▸ **Exercise goal**: Repeat the records in full. No pictures belong in the copy.

[Stored items from a collection]
- Opening Delimiter -

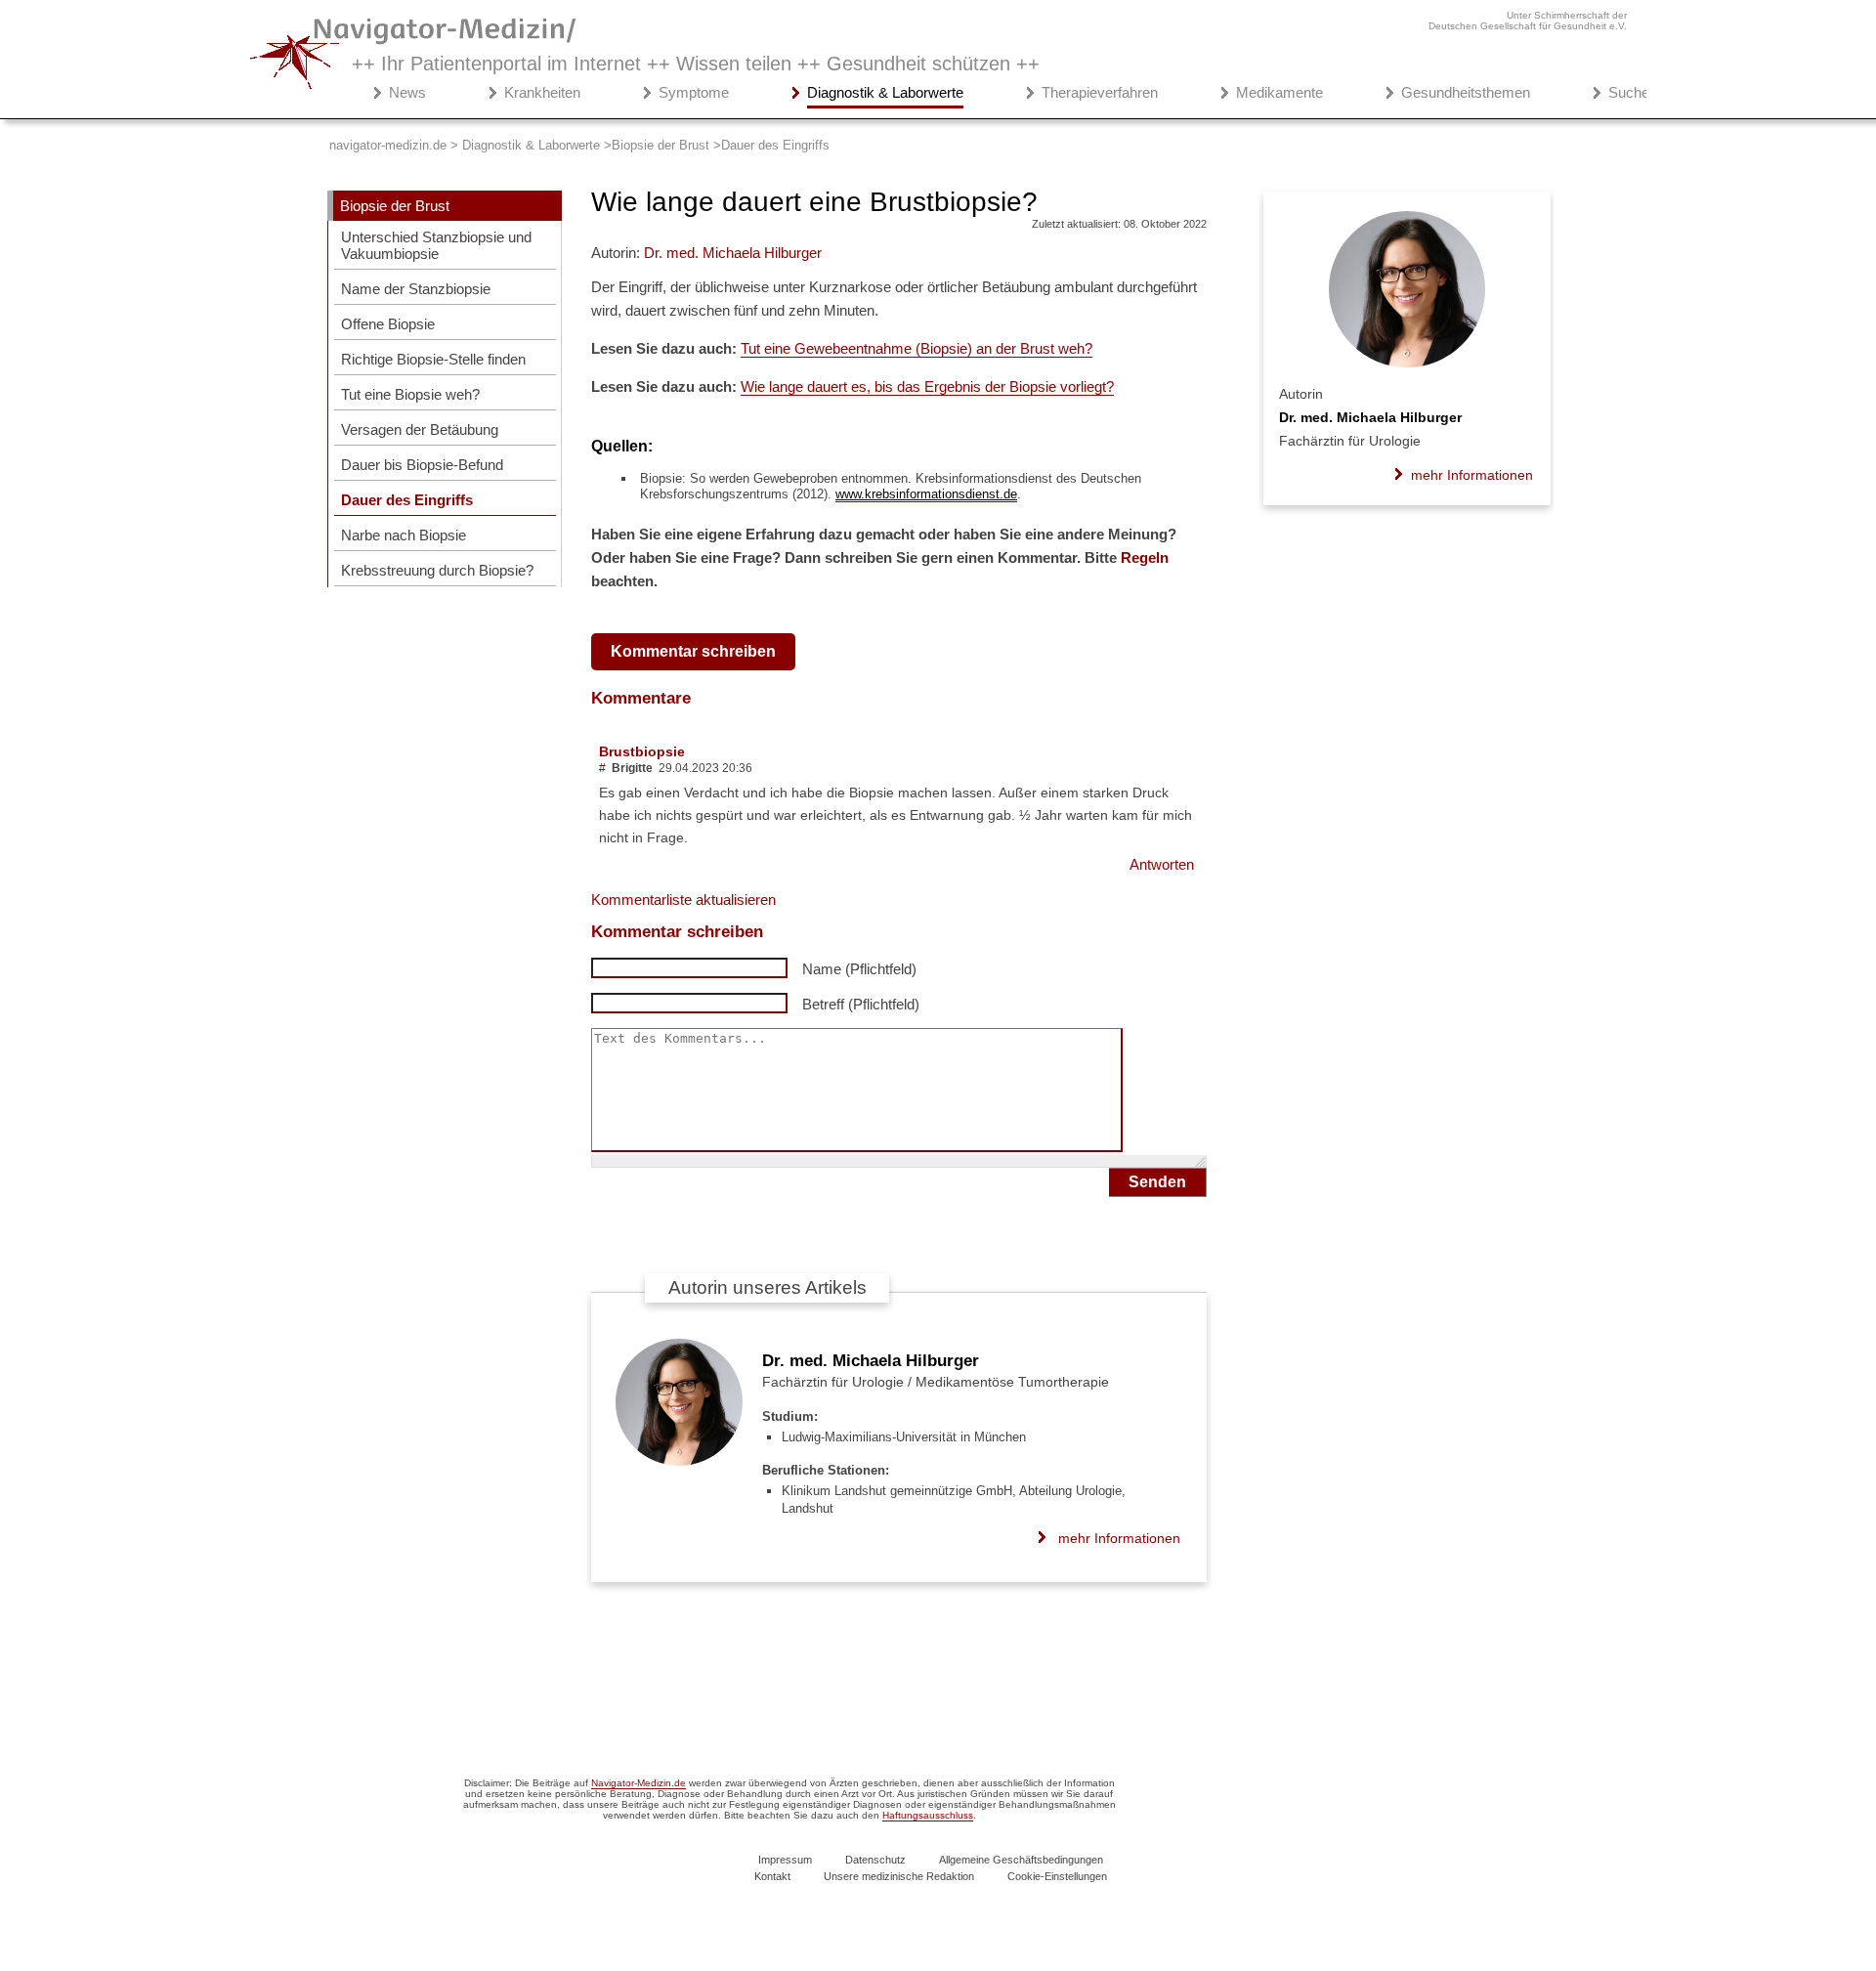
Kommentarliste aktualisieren (683, 899)
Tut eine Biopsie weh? (410, 394)
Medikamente (1279, 92)
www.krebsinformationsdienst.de (926, 494)
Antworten (1162, 864)
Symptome (694, 92)
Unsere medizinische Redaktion (899, 1876)
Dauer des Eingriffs (407, 500)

- Closing Delimiter -

▸ **Output of the task**:
Kommentarliste aktualisieren (683, 899)
Tut eine Biopsie weh? (410, 394)
Medikamente (1279, 92)
www.krebsinformationsdienst.de (926, 494)
Antworten (1162, 864)
Symptome (694, 92)
Unsere medizinische Redaktion (899, 1876)
Dauer des Eingriffs (407, 500)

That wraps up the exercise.